Joseph DiLello, 28, shot his brother, Michael DiLello, 33, 10 times with a .22-caliber rifle early in the morning of Nov. 7. Michael DiLello had kicked in the door of Joseph's mobile home and was trying to retrieve his girlfriend, who had taken refuge there after the two had a fight earlier in the evening, according to court records.Defense attorney Loren Martin doesn't dispute that his client shot his brother but says the shooting was not a criminal act under Utah's defense of habitation law.

Second Circuit Judge K. Roger Bean disagreed, ruling after an April preliminary hearing that probable cause exists that a crime was committed and Joseph DiLello committed it.

Martin appealed that decision to 2nd District Judge Jon Memmott, last month, seeking to have the bind-over order dismissed. But Memmott ruled late last month the issues Martin raised are ones that a jury should decide and ordered the case to proceed.

DiLello was scheduled for arraignment on a first-degree murder charge Tuesday in Memmott's court, but the judge delayed the hearing to June 21 to allow Martin to appeal his decision if he chooses.

According to court records, Michael DiLello was intoxicated and had used cocaine and speed in the hours before the 4 a.m. incident at his brother's mobile home.

Five people - Joseph DiLello; his wife, Ruth, and their infant son; his brother's girlfriend, Deneil Harper; and a nephew, 19-year-old Jason Strader - were in DiLello's home when his brother arrived, according to court documents.

They had argued earlier in the evening after Joseph DiLello broke up a fight between his brother and Harper, according to court records, fleeing the scene of the altercation and going home.

When Michael tried to break in, Joseph fired 14 shots from the rifle, hitting his brother 10 times, according to the state medical examiner, who also testified that all three of the frontal wounds and at least one of the seven shots that hit the victim in the back were potentially fatal.

Judge Bean ruled that Joseph, who served almost four years as a military police officer, could have chosen from several other alternatives than shooting his brother.

**WORK INSTRUCTION**
Write the next part of the news report on the DiLello shooting case, picking up after its last sentence.

**SUPPLIED MATERIAL**

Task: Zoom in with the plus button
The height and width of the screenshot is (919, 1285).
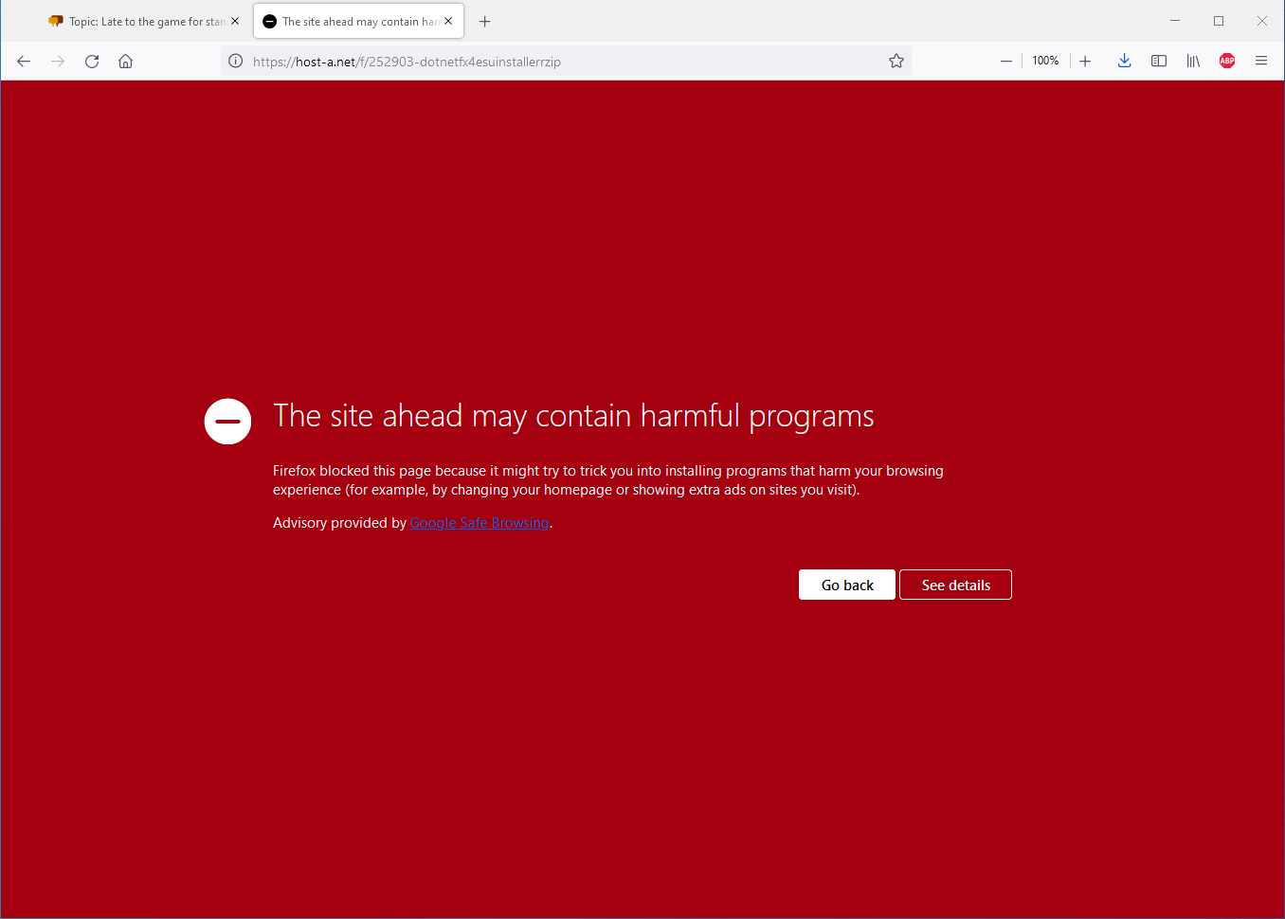Action: tap(1085, 62)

**EXERCISE OUTPUT**
He could have called police and asked for protection in the three hours between when he left his brother and Michael showed, or could have warned police that his brother was intoxicated and had him picked up for DUI, the judge said.

Despite Martin's assertion that the people in the trailer were in imminent danger, the judge found that Michael had only come to pick up his girlfriend and that no one was threatened by that.

Michael DiLello was unarmed, intoxicated and shoeless, the judge said, and could have been dissuaded by being pushed back from the door or off the porch.

And if he found it necessary to use a gun, Bean ruled, "one shot to Michael's shoulder or leg would have accomplished the purpose" instead of the 14 that were fired.

Bean also found Joseph DiLello may have had a motive for the killing, saying he may have been furious with Michael after the fight earlier that night and sought revenge for other beatings his brother had given him.

A neighbor who witnessed the shooting testified he watched Michael DiLello approach the home and said the victim was "patient, relaxed, and calm" and not threatening.

In denying Martin's motion to overturn the bind-over order, Memmott cited that testimony, saying the neighbor didn't consider Joseph DiLello's shooting of his brother to be reasonable under the circumstances and the other issues raised by Martin should be heard by a jury.